» **What is needed**
In the entries that follow, how many lines include "cell"? Give the number and nothing else.

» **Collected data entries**
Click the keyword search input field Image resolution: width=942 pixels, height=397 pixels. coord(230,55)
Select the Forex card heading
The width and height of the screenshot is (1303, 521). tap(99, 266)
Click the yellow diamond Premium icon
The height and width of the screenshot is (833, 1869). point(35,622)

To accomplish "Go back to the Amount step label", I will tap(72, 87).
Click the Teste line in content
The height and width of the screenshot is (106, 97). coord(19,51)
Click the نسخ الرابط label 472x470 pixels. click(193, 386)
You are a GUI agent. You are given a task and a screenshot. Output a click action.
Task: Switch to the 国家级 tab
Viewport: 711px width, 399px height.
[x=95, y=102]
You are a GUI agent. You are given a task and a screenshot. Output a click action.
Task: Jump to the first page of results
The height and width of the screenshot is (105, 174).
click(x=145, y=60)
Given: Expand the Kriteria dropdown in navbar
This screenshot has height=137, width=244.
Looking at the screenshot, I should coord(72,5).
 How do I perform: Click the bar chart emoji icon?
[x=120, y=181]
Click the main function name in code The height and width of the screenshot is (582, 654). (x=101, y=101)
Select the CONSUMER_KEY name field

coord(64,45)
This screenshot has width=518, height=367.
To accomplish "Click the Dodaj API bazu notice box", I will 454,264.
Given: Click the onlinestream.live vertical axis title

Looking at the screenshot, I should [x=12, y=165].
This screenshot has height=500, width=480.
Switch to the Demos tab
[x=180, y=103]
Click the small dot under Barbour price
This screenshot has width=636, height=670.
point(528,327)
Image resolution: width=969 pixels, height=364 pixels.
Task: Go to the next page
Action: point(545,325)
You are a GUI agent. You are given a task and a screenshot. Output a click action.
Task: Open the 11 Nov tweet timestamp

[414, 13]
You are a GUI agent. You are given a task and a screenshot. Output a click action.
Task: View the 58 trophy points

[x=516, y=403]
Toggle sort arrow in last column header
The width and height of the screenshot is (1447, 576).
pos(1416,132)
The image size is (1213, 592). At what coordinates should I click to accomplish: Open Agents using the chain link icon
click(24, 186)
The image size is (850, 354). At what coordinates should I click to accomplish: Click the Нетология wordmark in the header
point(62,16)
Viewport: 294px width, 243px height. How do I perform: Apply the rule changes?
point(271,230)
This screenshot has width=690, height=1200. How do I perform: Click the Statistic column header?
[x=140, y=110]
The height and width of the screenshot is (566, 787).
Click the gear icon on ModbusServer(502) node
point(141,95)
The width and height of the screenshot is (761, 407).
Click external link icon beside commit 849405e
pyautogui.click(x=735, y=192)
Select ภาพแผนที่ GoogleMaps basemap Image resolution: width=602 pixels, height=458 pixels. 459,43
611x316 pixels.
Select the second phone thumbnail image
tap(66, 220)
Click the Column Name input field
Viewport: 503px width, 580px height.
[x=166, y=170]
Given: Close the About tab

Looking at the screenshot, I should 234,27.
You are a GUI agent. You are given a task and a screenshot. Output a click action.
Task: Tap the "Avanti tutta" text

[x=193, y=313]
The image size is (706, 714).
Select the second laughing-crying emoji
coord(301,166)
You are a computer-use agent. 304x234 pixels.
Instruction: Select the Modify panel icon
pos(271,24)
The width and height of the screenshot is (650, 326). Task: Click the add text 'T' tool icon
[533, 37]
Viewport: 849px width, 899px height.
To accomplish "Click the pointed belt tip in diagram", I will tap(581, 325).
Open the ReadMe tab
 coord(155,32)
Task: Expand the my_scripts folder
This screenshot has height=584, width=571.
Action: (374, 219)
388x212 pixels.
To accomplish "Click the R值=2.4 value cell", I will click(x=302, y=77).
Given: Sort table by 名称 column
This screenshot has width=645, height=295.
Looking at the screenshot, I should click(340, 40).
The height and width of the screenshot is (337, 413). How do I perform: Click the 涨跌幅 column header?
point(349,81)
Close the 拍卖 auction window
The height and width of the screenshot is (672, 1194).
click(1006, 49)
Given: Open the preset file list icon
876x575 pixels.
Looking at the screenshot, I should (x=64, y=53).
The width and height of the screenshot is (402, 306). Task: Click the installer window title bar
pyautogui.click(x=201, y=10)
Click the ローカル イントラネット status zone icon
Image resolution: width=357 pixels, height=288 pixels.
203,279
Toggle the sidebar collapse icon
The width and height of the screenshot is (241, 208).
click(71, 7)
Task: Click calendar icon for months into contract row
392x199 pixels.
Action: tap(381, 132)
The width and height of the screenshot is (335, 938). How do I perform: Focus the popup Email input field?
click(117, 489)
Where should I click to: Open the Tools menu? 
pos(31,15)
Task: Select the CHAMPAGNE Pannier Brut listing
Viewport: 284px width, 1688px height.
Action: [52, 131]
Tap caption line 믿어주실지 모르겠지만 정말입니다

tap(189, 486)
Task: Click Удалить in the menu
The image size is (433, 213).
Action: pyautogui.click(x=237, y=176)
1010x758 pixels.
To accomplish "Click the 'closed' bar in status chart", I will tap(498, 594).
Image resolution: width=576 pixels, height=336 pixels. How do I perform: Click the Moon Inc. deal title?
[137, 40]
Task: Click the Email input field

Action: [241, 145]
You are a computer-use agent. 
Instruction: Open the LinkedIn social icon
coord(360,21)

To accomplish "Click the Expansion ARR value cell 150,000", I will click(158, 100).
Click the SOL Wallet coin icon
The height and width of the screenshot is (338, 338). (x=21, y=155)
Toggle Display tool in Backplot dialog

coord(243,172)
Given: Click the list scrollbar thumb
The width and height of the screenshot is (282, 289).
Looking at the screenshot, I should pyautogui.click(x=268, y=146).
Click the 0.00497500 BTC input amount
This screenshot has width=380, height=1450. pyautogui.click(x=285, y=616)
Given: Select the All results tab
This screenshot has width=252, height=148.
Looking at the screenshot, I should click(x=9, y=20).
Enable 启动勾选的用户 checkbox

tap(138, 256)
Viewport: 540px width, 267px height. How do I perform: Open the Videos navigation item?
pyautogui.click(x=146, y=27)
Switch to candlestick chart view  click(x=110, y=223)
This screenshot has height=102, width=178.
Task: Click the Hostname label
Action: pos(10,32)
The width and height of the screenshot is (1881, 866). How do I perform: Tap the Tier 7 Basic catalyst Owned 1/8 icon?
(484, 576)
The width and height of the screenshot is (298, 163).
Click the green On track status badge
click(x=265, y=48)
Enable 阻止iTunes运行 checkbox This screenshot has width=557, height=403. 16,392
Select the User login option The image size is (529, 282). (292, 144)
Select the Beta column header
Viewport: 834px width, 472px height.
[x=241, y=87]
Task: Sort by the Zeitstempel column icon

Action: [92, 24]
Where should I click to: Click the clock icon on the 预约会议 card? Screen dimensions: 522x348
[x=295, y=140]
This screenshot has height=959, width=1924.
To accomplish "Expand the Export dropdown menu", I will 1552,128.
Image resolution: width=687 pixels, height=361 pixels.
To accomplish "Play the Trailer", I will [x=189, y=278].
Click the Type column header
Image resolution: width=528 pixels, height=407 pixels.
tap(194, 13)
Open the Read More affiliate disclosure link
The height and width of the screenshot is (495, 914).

» **Written response**
2